Dobbins just keeps trucking. Again and again, he has taken the brunt of his team’s carries while showing no signs of tiring.
He had 33 carries, marking the third game in a row with more than 30 rushes, accumulating 172 yards and scoring a touchdown. With Justin Fields banged up, he accepted a large role in the run game and thrived.
Paul Chryst’s Game Plan
The Badgers didn’t expose any major flaws on either side of the ball. They didn’t do anything too out of the ordinary. They simply played smart, disciplined football and tried to hit Ohio State in its weaker spots, though those are understandably hard to find.
Knowing Fields was limited, Wisconsin got pressure on him as often as possible. It forced a turnover on downs, punt and fumble on Ohio State’s first three drives. The Badgers rarely allowed themselves to block Chase Young with a single lineman on passing downs. They hit the Buckeyes in the seams of their defense when possible. They targeted younger cornerbacks when Jeff Okudah went out, working to get their top wide receiver – Quintez Cephus – the ball.
Ultimately, Ohio State managed to pull away in the second half. But for two quarters, Chryst’s team had the Buckeyes reeling.
In the first meeting with Ohio State of his Wisconsin career, Taylor rushed 15 times for 41 yards. His second game against the Buckeyes earlier this fall, he had 20 rushes for 52 yards.
On Saturday, Taylor racked up 148 yards and a touchdown on 20 carries. He had rushes for 44 and 45 yards despite Ohio State having allowed only one rush for more than 40 yards in the prior 12 games.
Dobbins certainly has a strong argument for being the top running back in the Big Ten. Taylor, though, made sure nobody forgot about him this weekend. With at least 1,900 rushing yards in three straight seasons, he’ll go down as one of the most productive running backs in college football history. And on his third and likely final try, he finally got something going against Ohio State.
College Football Fans
Ohio State vs. Clemson? Yes, please. LSU vs. Oklahoma? Don’t mind if I do. The winner of those two games in the national championship? I’m in, and you should be too.
The Ease Of Ohio State’s Playoff Path
There’s something cool about Ohio State facing Clemson, an undefeated defending national champion, and then possibly taking on LSU, the undefeated SEC champion, in the national title game. Nothing, though, will be easy about this path.
The Tigers have the same three aspects that make the Buckeyes special – a top-level quarterback, remarkable completeness and a deep roster teeming with talent – along with a proven head coach and strong staff.
Had the Buckeyes not fallen behind by two touchdowns, there’s a decent chance that they’d be preparing to face Oklahoma in the Sugar Bowl.
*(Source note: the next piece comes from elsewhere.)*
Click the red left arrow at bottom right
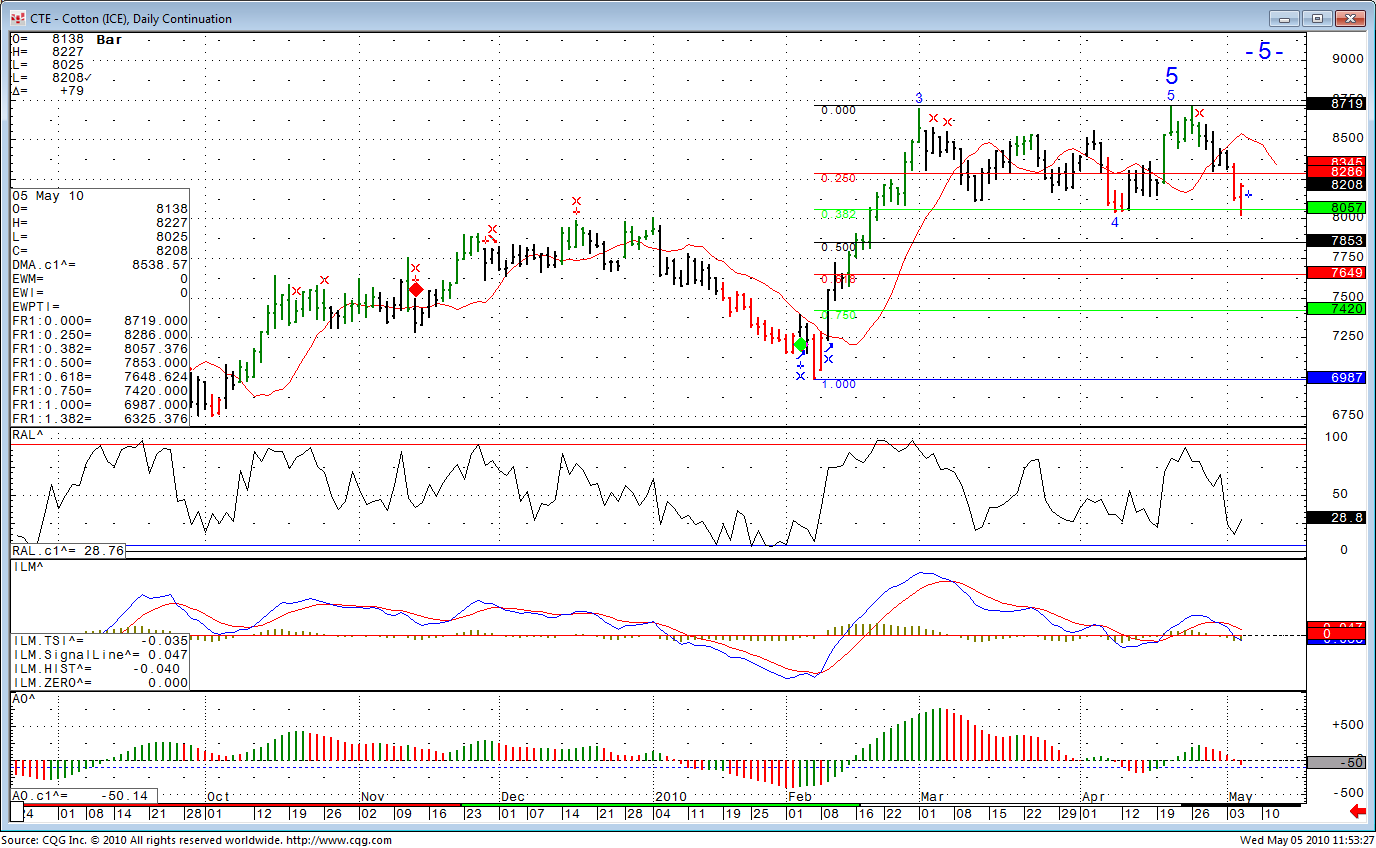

But that didn’t happen, and now Clemson awaits on Dec. 28.
Keeping Justin Fields Upright
The day after the Big Ten title game, Day said the coaches had made a decision not to call runs for Fields due to his sprained MCL. With a College Football Playoff appearance a likelihood regardless of Saturday’s result, the risk of a major injury wasn’t worth it.
That didn’t, however, keep Wisconsin defenders from teeing off.
The Badgers had five sacks and a quarterback hurry on Saturday, getting to him with more regularity than Ohio State would have preferred. Because of Fields’ propensity to scramble and hold onto the ball longer than most quarterbacks, his style leads to some of the sacks. The protection wasn’t always as strong up front as it will need to be on Dec. 28 in the Fiesta Bowl, though. With a hobbled quarterback, that’ll surely be a focus.
The next three weeks allow Fields some time to heal his knee. But it likely won’t get back to 100 percent, meaning Day and Mike Yurcich will have to devise a plan to keep him as healthy as possible while maintaining as much freedom to make plays outside the pocket as possible.